The core issue with upgrades for us is that in practice they are extremely risky. Our fileservers are a core and highly visible service in our environment; downtime or problems on even a single production fileserver directly impacts the ability of people here to get their work done. And we can't even come close to completely testing a new fileserver outside of production. Over and over, we have only found problems (sometimes serious ones) under our real and highly unpredictable production load.
(We can do plenty of fileserver testing outside of production and we do, but testing can't show that production fileservers will be problem free, it can only find (some) problems before production.)
Since upgrades are risky, we need fairly strong reasons to do them. When our existing fileservers are working reasonably well, it's not clear where such strong reasons would come from (barring a few freak events, like a major ixgbe improvement, or the discovery of catastrophic bugs in ZFS or NFS service or the like). On the one hand this is a testimony to OmniOS's current usefulness, but on the other hand, well.

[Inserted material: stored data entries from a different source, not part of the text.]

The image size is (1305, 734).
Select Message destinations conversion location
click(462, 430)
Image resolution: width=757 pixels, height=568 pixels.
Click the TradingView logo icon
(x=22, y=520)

I don't have any answers to this. There probably really aren't any, and I'm wishing for a magic solution to my problems. Sometimes that's just how it goes.
(I'm assuming for the moment that we could do OmniOS version upgrades through new boot environments. We might not be able to, for various reasons (we couldn't last time), in which case the upgrade problem gets worse. Actual system reinstalls, hardware swaps, or other long-downtime operations crank the difficulty of selling upgrades up even more. Our round of upgrades to OmniOS r151014 took about six months from the first server to the last server, for a whole collection of reasons including not wanting to do all servers at once in case of problems.)
My view of Barracuda's public DNSBL
In a comment on this entry, David asked, in part:
Have you tried the Barracuda and Hostkarma DNSBLs? [...]
I hadn't heard of Hostkarma before, so I don't have anything to say about it. But I am somewhat familiar with Barracuda's public DNSBL and based on my experiences I'm not likely to use it any time soon. As for why, well, David goes on to mention:
[...] Barracuda in particular lists more aggressively and is willing to punish lower volume relays that fail to mitigate spammer exploitations. [...]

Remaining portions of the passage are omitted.